Князь Жюль, смущённо озиравшийся до тех пор на Тата, поднял бинокль.

– Et dire que c'est un[482] бывший архиерейский певчий.

Но дамы ожесточённо на него зашикали.

– «Какой я мельник, – гремел Шаляпин, закидывая руки, будто за плечами у него были недоросшие крылья. – Говорят тебе, я ворон, а не мельник!»

Затем, присев на корточки, он мутным взглядом уставился на месяц, как волк, осенней ночью волчицу подвывающий.

Слушатели сидели в оцепенении до тех пор, пока не упал занавес.

Софи, очнувшись, встала и подошла к тёте Ольге.

Но та её и не заметила в разгаре доверительной беседы с Извольским.

Министр в чём-то убеждал статс-даму.

– Час от часу не легче, – воскликнула она, дослушав его до конца. – Только внутри будто успокоилось, как уж извне грозят новые напасти…

Извольский поглядел на свои зеркальные ногти.

– Cette preponderance usurpee par Berlin ne saurait etre sous-estimee[483].

Тёте Ольге показалось, будто кто-то уже раньше говорил ей именно так. Но было не до того, она переспросила:

– Вы, значит, пророчите европейскую войну?

– И в самом недалёком будущем, – ответил министр тоном знаменитого терапевта, объявляющего родне диагноз больного: при уремии[484] смерть – вопрос недель, дней.

По лицу его собеседницы пробежала тревога:

– Но ведь теперь война будет чем-то ужасным?

– Не беспокойтесь, – сказал Извольский, подымая тяжёлые веки. – Это будет моя война.

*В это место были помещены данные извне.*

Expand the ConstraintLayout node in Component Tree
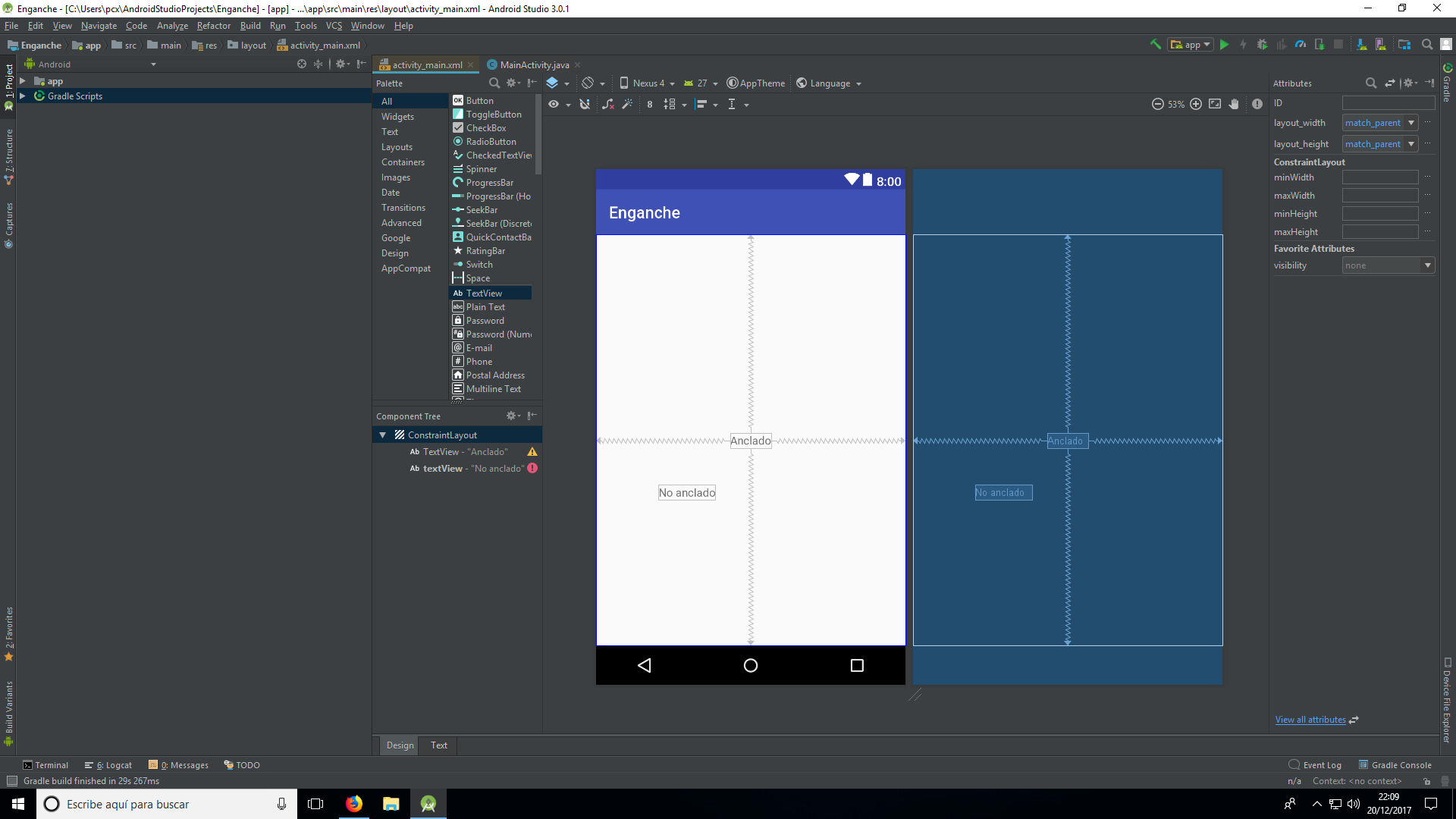 [383, 434]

Ждать, пока их разговор окончится, Софи стало невмоготу.

Увидев, что Тата в свою очередь прощается с баронессой, она умоляюще сказала подруге:

– Give me a lift[485].

– Right о', but please be quick[486], – ответила Тата, видимо обрадовавшись, что нашла попутчицу.

ГЛАВА ТРИНАДЦАТАЯ

Подруги, усевшись в просторный, комфортабельный «делоне-бельвиль»[487], закутали ноги в меховой мешок, снабжённый герметической японской грелкой. У открытого окна выросла плечистая фигура: недоумевающее лицо, бакенбарды и рука с приподнятым цилиндром. Забытый выездной Софи спрашивал, как поступить с каретой.

Сама ещё не зная, куда её занесёт, Софи распорядилась: ехать следом.

Шофёр приложил ухо к гуттаперчевой воронке. Тата поднесла к губам шёлковую кишку:

– На Миллионную, потише. И, пожалуйста, осторожней на повёртках.

Она выговаривала русские слова, как иностранка-бонна, прожившая не более трёх лет в России.

Тронулись.

Не дав себе труда потушить лампочку в потолке машины, Тата проговорила со смешком:

– Sais-tu quelle couleuvre je viens d'avaler?[488]

Софи нехотя повернула голову в её сторону.

– Eh bien, voici: cet imbecile de Jules me demande de l'epouser[489].

– Et tu consents[490], – сказала Софи без всякого выражения.

– Penses-tu! Avec mon experience… Un mari vous adore, c'est entendu, mais il suffit d'un vieux bourgogne pour qu'il couche avec une autre[491].

Ноздри Софи дрогнули.

– Que fait la femme in ce cas?[492]

– Mais c'est classique: elle le tue ou elle le trompe[493].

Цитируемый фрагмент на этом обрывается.